結構潜っていると思うので、恐らく地上までの地層は結構な厚みがあるに違いない。
しかし、俺の力とイヴの力の前にはそんなことは些細なことだ。
「貫通力を重視して、必要最低限の穴を開ける。 いいな」
「わかった~!!」
トリガーに指をかけ、天井めがけて魔弾を放つ。
ドッッッッ!!!!
レオンの強大な魔力をイヴの能力で収縮させ、更にイヴの力を爆発させることによって押し出された魔弾は、地下空間の地層をいとも簡単に貫いていき、遥か天高くへと消えていった。
そしてレオンの指示の通り貫通力を重視して打ち出された魔弾が通った後には、直径10mほどの穴がまっすぐ縦に200mほど開いていた。
その穴の表面は、硬い岩盤にも関わらず、鋭利な刃物で切ったように滑らかで、これだけの穴が開いたにもかかわらず、レオンが岩肌を殴った時の様な振動などが一切なかったことをみても、この二人の放った魔弾の威力の凄まじさが伺える……

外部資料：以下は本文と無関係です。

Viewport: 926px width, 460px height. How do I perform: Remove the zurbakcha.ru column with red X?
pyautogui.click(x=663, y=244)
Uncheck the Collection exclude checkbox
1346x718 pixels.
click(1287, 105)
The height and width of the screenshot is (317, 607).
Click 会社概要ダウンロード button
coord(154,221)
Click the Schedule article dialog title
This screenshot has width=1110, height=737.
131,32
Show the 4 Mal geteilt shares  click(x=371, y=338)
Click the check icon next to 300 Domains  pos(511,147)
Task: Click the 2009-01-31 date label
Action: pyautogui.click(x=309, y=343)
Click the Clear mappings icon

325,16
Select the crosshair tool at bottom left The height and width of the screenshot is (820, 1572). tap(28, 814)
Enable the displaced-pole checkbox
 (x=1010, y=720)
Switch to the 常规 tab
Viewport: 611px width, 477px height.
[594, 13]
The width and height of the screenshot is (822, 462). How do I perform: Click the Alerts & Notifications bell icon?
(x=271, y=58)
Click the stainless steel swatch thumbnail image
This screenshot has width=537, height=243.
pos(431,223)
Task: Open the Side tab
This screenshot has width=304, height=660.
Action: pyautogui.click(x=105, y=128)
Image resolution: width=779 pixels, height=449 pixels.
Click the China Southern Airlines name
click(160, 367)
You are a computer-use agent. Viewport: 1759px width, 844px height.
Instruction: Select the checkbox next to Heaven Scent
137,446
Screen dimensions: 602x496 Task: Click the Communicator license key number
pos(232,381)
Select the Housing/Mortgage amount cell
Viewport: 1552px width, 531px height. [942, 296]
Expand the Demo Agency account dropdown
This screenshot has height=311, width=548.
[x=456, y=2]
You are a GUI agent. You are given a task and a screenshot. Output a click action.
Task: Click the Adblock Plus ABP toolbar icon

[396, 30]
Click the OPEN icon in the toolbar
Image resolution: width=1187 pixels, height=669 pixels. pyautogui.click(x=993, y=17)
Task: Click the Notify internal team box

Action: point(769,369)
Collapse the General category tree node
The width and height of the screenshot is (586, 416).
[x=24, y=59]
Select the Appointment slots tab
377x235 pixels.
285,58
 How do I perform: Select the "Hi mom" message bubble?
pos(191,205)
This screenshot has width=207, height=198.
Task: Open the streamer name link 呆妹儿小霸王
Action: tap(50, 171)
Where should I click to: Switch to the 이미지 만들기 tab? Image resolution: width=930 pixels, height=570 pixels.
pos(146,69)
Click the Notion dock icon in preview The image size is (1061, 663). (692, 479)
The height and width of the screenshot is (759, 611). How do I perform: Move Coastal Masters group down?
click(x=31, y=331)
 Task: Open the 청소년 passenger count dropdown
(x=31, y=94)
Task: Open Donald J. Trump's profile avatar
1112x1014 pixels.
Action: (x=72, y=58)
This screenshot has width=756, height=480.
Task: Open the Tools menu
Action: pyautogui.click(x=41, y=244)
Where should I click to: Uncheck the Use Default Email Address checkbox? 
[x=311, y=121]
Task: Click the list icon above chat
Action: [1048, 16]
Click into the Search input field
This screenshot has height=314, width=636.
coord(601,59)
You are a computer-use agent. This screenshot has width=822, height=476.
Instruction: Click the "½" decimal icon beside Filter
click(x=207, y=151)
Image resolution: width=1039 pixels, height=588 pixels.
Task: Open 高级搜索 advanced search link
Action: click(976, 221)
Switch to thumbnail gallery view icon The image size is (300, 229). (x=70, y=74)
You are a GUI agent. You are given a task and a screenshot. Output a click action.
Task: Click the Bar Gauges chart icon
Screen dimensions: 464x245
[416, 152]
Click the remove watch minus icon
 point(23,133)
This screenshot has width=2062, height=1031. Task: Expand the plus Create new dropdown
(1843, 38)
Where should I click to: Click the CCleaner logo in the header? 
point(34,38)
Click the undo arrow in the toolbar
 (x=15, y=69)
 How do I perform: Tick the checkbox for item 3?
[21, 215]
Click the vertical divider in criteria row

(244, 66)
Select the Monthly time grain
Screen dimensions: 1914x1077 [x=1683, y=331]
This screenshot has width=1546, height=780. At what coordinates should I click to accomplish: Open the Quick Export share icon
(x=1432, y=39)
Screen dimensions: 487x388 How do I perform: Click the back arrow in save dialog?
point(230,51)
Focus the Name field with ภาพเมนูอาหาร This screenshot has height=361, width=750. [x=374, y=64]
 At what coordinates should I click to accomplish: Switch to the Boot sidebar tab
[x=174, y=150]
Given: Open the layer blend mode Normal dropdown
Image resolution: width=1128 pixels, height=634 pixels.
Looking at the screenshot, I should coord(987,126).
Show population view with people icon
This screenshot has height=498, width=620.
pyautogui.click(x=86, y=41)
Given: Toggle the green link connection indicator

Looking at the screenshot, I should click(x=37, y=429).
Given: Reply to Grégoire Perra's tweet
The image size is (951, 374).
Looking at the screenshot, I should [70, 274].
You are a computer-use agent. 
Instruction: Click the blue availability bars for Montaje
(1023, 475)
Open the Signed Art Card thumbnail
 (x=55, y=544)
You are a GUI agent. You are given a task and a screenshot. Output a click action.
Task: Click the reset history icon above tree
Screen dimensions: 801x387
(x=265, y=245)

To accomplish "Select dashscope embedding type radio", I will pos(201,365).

「お~! いい感じじゃないか!! 流石イヴだな!!」
「レオン様~もっと褒めて!!」
すぐさま獣人の姿に戻ったイヴが尻尾を振りながら抱き着いてくる。
レオンはそんなイヴの頭をワシャワシャと撫でまわしてやった。
「二人ともお見事です」
パチパチと手を叩き、そんなレオン達をリプスは優しく微笑みながら称えるのだった。
「…………頼む」
「それでは……レオン様、イヴ。 私の後ろに」
地下空間の入り口まで移動してきたレオン達。
レオンの言葉を聞き、リプスが詠唱に入る。
リプスの前には身長の2倍以上もある魔法陣が幾重にも展開され、それぞれが不規則に回転を始める。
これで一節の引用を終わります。